A fellow panellist agreed, warning that we must be wary of actually trusting machines. “The issue now is data,” he observed. “I think the scariest thing for me is the insurance companies where they actually look at DNA and they predict the possibility of you having a certain form of cancer and therefore refuse to actually insure you.”
Turning the discussion specifically to compliance, a guest noted that there are numerous RegTech solutions, including in areas such as natural language processing, artificial intelligence, machine learning. “You need to assess and decide on which solutions you can really trust and rely on, you need to test the reliability and where they can actually augment or replace human effort and skills.”
An expert advised that the most resilient organisations have a fundamental mindset that the danger is not ‘if’ but ‘when’. “Constant vigilance is essential,” he said, “so the best-prepared organisations are those that have simulated such crises and attacks, and that know exactly how to respond, so they are not simply caught asleep at the wheel.”

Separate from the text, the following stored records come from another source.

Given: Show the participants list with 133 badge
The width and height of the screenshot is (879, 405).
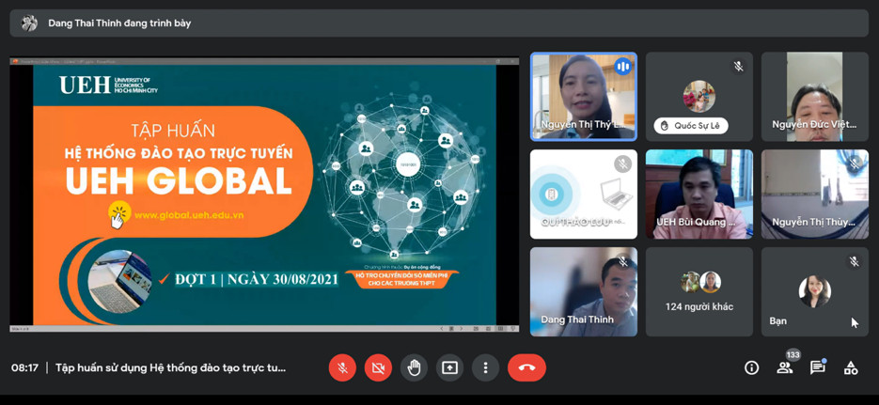Looking at the screenshot, I should [784, 368].
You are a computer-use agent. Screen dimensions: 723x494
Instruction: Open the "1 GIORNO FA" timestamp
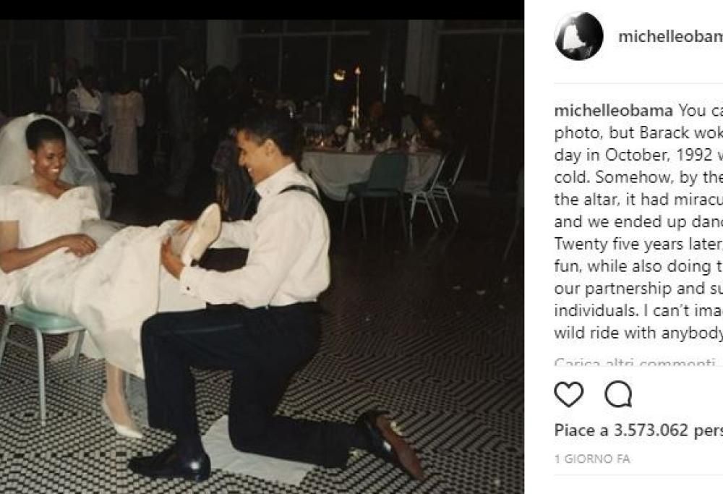click(x=591, y=459)
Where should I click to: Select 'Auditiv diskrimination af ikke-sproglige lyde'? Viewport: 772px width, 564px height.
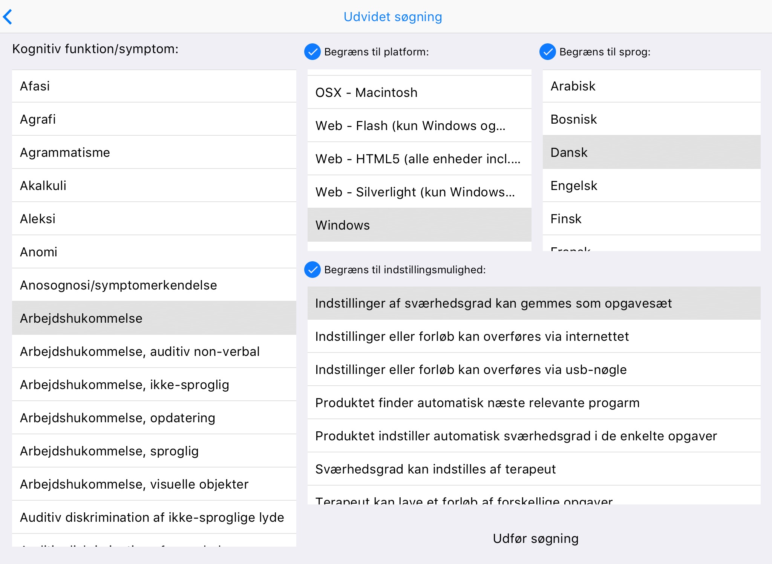154,518
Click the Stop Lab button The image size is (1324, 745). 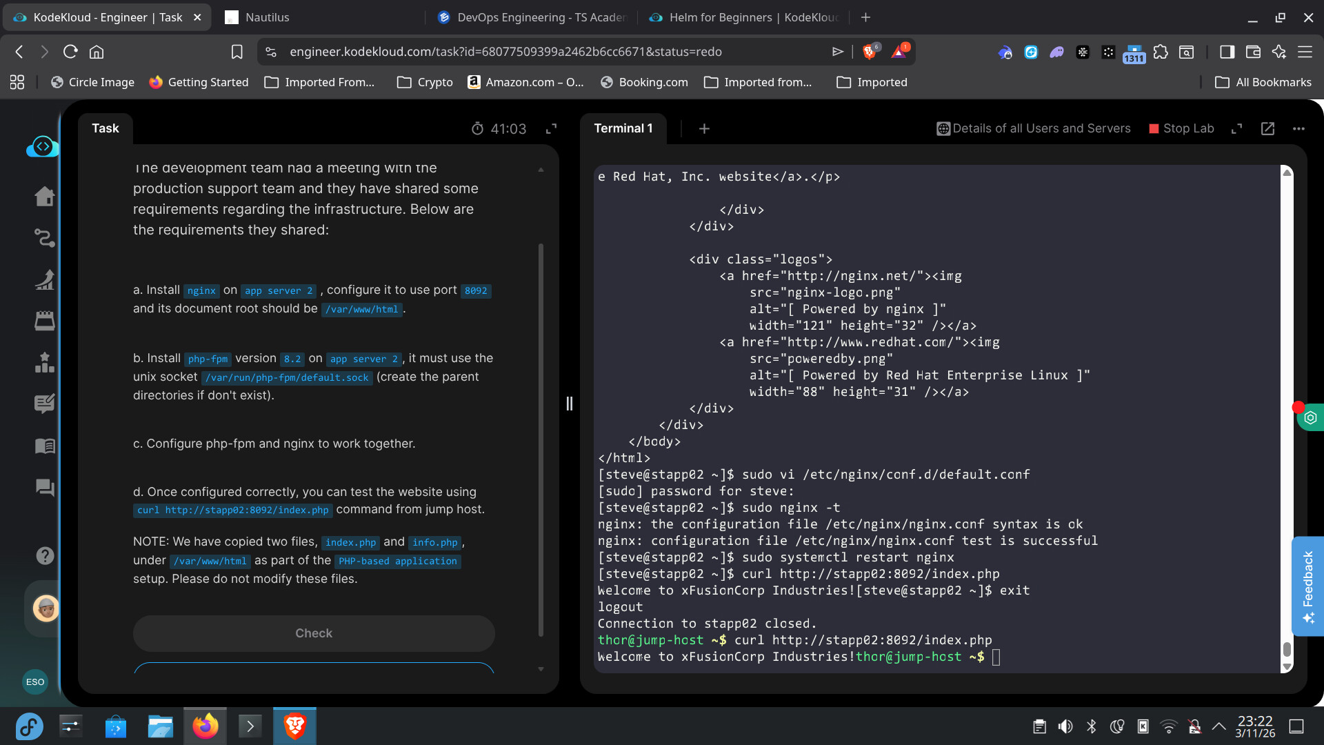tap(1181, 128)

Internal preparedness is also all about having the right systems and approach to personnel, training and the appropriate standards. Access to data internally must also be carefully thought out and structured to ensure that it cannot be hacked or stolen from within, thereby avoiding the potential insider threats that have plagued many organisations around the world.
“And you must be extremely cautious about access to data for personnel who have actually left banks or other firms,” another expert warned. “There are plenty of incidents I am aware of when someone has left a bank, perhaps left the IT team, and a few weeks later, their IDs and access permissions still exist. These must be deleted immediately for correct cyber hygiene notice. It is now law in Singapore, so anyone with an admin account who can administer your IT systems must be removed if they leave. If you don’t remove that type of access you are in breach of the law.”
Classify and simplify
The final word went to a guest who said that simple things such as basic internal controls on data classification -what is confidential, what is restricted, which data is openly available – these are all basic steps all organisations should implement. “You also need to decide what data is classified on what auditors call the ‘need to know’ basis, so whether an employee really needs to know this data, needs to really have access to data,” they advised. “And the third key element of cyber hygiene is multiple layers of authority, so it is not just one person with the ultimate authority to either approve payments or to make changes to the data, but everything follows a multi-eye principle. And tracking logins internally and access, that is another key area.”